Gradually, I saw how much a woman can take control of her body, say: “I have enough, and what I do is cool and in demand.”
However, all these years her love for fashion did not stop. “I had Internet access and I remember visiting stores from Europe. They didn’t exist online shopping then, but whenever I saved money there, I spent it. Modeling, of course, was never part of my plans. At that time, plus-size modeling was just emerging in America.” She was in her second year of high school (communications and media) when a friend asked her if she would be interested in modeling in his parents’ plus size clothing business. “In addition to extra pounds, I also went shopping a little, so I said “okay,” recalls Alexia with a laugh. “I saw it as an opportunity to use what I have to make money. Over time, I realized that this work helps me to accept my body and learn about it. Before that, I had never taken a full-length photo. Even when I took a shower, I tried not to look below the neck. I didn’t realize it at first, but gradually I saw how it inspires a woman to take control of her body, to say, you know what? “I have enough, and what I do is cool and in demand.” . That’s how I felt.” That’s how others felt with her. When she started uploading her first photos to the Internet, Instagram it took off for her. “There were a lot of girls like me who were looking for how to dress and how to feel better in their body.”
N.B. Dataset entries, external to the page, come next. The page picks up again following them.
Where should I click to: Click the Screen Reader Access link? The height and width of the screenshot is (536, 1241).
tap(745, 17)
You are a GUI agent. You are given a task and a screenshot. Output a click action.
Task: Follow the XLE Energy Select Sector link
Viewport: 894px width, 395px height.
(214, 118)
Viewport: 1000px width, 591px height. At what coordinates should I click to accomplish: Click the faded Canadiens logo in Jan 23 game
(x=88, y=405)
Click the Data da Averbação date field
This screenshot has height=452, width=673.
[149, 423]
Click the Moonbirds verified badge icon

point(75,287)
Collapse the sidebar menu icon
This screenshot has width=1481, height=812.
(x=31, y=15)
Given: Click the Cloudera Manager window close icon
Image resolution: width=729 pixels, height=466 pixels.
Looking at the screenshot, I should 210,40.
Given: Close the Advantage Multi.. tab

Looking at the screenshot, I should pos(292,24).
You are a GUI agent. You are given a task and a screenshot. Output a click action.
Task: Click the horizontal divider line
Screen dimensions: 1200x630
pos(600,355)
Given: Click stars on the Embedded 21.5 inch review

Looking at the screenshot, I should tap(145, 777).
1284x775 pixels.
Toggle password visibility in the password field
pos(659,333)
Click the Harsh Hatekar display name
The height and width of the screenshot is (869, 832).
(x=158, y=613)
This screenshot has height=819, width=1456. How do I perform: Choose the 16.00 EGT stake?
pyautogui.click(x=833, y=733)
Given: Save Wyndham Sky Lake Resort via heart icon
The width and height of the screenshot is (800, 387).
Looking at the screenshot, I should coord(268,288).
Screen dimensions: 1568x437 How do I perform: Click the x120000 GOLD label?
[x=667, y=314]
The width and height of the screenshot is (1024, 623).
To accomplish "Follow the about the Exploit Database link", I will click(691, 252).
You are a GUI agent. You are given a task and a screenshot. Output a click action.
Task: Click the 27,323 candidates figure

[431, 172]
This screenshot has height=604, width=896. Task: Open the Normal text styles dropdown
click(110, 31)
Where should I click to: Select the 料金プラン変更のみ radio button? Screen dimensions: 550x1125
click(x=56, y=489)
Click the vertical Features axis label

When she found her place, she got a job in an agency for two years, later worked as a freelancer and at some point came up with her own business. “My clients asked me where they could find another girl like me, but there were fewer of us.” At the Bodé agency, she represents 12 plus size medium plus size curvy girls and they are all gorgeous. “Because not all girls need the “correct” forms. The fashion industry wants plus size models to have beautiful busts and big hips, which is impossible. There are girls with plump arms, or with breasts but no girth, or with big bellies, or plump calves. For example, I heard the comment “beautiful, but without popo.” The hunt for the perfect plus size.
Response to criticism
The most common criticism he hears is that he promotes it. obesity. “Nothing in common. We encourage everyone to be healthy and be able to dress nicely, feel good, have something to wear to a party, be able to wear cute pajamas at home. Overweight people make up a large percentage of the world’s population and they have to to dress somehow. Of course, it makes money for companies. But even so, a little girl who sees a plus-size model will say: “Hey, a girl like me, I can dress beautifully too. We are not fashionable. We are in fashion.”